What is needed:
A verbatim copy of the line containing "How do I perform: Remove" and all lines after it, up to and including the final line of the records, is the only acceptable output.

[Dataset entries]
--

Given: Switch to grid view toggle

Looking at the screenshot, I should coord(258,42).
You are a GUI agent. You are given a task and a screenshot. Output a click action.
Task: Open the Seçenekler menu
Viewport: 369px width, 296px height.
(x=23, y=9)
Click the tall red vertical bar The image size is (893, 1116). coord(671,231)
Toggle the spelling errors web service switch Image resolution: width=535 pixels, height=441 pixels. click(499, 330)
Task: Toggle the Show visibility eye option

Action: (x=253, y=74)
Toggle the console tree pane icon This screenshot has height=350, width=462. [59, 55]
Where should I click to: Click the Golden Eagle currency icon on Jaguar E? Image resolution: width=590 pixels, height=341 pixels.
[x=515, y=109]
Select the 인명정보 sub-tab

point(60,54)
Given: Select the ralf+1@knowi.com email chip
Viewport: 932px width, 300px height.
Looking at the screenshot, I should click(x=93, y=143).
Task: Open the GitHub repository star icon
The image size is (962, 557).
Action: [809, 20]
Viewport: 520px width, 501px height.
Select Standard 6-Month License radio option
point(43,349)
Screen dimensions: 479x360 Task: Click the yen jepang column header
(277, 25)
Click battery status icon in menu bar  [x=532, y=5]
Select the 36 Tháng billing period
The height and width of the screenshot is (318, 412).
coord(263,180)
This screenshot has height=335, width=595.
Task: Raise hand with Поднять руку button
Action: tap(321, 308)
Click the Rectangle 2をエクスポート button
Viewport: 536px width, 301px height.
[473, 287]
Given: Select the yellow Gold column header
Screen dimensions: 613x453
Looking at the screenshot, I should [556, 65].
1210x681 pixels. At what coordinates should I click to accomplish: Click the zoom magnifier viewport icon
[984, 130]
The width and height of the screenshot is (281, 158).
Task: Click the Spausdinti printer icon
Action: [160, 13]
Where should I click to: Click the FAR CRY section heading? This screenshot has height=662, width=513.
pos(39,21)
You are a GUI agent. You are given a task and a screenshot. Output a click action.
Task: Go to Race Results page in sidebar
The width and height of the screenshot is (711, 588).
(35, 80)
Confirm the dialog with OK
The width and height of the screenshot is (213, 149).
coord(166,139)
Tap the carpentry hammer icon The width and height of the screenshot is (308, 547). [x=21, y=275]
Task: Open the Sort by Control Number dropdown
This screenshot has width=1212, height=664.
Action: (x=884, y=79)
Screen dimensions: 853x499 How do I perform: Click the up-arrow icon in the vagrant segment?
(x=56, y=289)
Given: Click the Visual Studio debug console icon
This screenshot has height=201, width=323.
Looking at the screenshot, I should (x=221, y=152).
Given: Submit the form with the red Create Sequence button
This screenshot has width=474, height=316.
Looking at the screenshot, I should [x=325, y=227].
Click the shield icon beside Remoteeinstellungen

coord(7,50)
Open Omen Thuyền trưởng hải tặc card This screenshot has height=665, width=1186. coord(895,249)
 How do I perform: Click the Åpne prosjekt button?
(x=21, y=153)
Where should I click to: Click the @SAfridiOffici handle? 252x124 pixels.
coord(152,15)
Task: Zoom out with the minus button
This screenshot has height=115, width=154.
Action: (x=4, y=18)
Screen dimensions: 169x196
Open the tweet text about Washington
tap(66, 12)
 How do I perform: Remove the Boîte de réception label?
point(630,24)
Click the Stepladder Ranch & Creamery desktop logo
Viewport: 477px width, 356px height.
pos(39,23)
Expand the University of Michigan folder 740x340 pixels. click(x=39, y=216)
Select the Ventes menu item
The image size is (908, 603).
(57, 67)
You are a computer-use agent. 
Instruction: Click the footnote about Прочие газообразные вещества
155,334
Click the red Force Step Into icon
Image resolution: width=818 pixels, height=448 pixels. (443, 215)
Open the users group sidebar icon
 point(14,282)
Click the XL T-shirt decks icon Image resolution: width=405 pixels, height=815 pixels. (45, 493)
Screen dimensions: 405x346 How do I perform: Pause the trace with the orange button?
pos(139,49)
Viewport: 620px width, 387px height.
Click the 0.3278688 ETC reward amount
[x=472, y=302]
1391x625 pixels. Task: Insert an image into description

--

Output:
 How do I perform: Remove the Boîte de réception label?
point(630,24)
Click the Stepladder Ranch & Creamery desktop logo
Viewport: 477px width, 356px height.
pos(39,23)
Expand the University of Michigan folder 740x340 pixels. click(x=39, y=216)
Select the Ventes menu item
The image size is (908, 603).
(57, 67)
You are a computer-use agent. 
Instruction: Click the footnote about Прочие газообразные вещества
155,334
Click the red Force Step Into icon
Image resolution: width=818 pixels, height=448 pixels. (443, 215)
Open the users group sidebar icon
 point(14,282)
Click the XL T-shirt decks icon Image resolution: width=405 pixels, height=815 pixels. (45, 493)
Screen dimensions: 405x346 How do I perform: Pause the trace with the orange button?
pos(139,49)
Viewport: 620px width, 387px height.
Click the 0.3278688 ETC reward amount
[x=472, y=302]
1391x625 pixels. Task: Insert an image into description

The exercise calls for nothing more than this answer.